◆ **Exercise details**
In full and without alteration, output each record given here.

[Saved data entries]
[Start of Attachment]

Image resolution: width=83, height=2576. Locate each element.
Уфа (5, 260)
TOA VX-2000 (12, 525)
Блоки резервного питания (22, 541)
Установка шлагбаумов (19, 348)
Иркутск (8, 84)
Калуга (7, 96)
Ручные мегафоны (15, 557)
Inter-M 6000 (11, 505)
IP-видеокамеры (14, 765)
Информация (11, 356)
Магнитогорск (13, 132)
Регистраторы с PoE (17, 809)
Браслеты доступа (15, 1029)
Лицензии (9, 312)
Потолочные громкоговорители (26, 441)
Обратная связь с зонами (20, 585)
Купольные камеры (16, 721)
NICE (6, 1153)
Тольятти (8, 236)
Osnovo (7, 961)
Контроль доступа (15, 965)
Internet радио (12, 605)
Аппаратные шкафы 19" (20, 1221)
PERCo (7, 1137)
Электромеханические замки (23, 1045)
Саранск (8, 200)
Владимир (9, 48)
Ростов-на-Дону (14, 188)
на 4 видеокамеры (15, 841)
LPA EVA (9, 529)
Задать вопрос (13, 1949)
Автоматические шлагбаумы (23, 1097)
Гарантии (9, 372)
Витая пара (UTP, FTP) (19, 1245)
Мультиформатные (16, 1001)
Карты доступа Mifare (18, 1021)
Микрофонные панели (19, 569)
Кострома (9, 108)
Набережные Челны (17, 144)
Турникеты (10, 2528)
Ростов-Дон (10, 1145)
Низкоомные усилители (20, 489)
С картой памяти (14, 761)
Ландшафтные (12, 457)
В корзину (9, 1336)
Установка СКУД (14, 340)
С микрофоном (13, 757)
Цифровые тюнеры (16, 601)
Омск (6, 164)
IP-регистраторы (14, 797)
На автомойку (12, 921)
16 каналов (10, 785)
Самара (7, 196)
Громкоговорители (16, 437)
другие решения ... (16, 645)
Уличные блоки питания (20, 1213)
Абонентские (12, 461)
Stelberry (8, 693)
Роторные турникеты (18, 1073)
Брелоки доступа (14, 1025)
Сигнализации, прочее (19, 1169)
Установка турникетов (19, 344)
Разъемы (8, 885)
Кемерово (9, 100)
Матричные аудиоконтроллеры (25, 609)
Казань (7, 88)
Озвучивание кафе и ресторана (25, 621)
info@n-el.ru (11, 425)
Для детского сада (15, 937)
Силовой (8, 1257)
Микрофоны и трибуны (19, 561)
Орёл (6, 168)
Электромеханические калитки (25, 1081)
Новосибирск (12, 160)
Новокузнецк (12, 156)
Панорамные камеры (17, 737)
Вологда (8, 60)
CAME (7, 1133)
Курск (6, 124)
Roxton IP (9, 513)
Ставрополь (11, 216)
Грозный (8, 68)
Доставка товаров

[End of Attachment]

◆ **Solved exercise**
Image resolution: width=83, height=2576. Locate each element.
Уфа (5, 260)
TOA VX-2000 (12, 525)
Блоки резервного питания (22, 541)
Установка шлагбаумов (19, 348)
Иркутск (8, 84)
Калуга (7, 96)
Ручные мегафоны (15, 557)
Inter-M 6000 (11, 505)
IP-видеокамеры (14, 765)
Информация (11, 356)
Магнитогорск (13, 132)
Регистраторы с PoE (17, 809)
Браслеты доступа (15, 1029)
Лицензии (9, 312)
Потолочные громкоговорители (26, 441)
Обратная связь с зонами (20, 585)
Купольные камеры (16, 721)
NICE (6, 1153)
Тольятти (8, 236)
Osnovo (7, 961)
Контроль доступа (15, 965)
Internet радио (12, 605)
Аппаратные шкафы 19" (20, 1221)
PERCo (7, 1137)
Электромеханические замки (23, 1045)
Саранск (8, 200)
Владимир (9, 48)
Ростов-на-Дону (14, 188)
на 4 видеокамеры (15, 841)
LPA EVA (9, 529)
Задать вопрос (13, 1949)
Автоматические шлагбаумы (23, 1097)
Гарантии (9, 372)
Витая пара (UTP, FTP) (19, 1245)
Мультиформатные (16, 1001)
Карты доступа Mifare (18, 1021)
Микрофонные панели (19, 569)
Кострома (9, 108)
Набережные Челны (17, 144)
Турникеты (10, 2528)
Ростов-Дон (10, 1145)
Низкоомные усилители (20, 489)
С картой памяти (14, 761)
Ландшафтные (12, 457)
В корзину (9, 1336)
Установка СКУД (14, 340)
С микрофоном (13, 757)
Цифровые тюнеры (16, 601)
Омск (6, 164)
IP-регистраторы (14, 797)
На автомойку (12, 921)
16 каналов (10, 785)
Самара (7, 196)
Громкоговорители (16, 437)
другие решения ... (16, 645)
Уличные блоки питания (20, 1213)
Абонентские (12, 461)
Stelberry (8, 693)
Роторные турникеты (18, 1073)
Брелоки доступа (14, 1025)
Сигнализации, прочее (19, 1169)
Установка турникетов (19, 344)
Разъемы (8, 885)
Кемерово (9, 100)
Матричные аудиоконтроллеры (25, 609)
Казань (7, 88)
Озвучивание кафе и ресторана (25, 621)
info@n-el.ru (11, 425)
Для детского сада (15, 937)
Силовой (8, 1257)
Микрофоны и трибуны (19, 561)
Орёл (6, 168)
Электромеханические калитки (25, 1081)
Новосибирск (12, 160)
Новокузнецк (12, 156)
Панорамные камеры (17, 737)
Вологда (8, 60)
CAME (7, 1133)
Курск (6, 124)
Roxton IP (9, 513)
Ставрополь (11, 216)
Грозный (8, 68)
Доставка товаров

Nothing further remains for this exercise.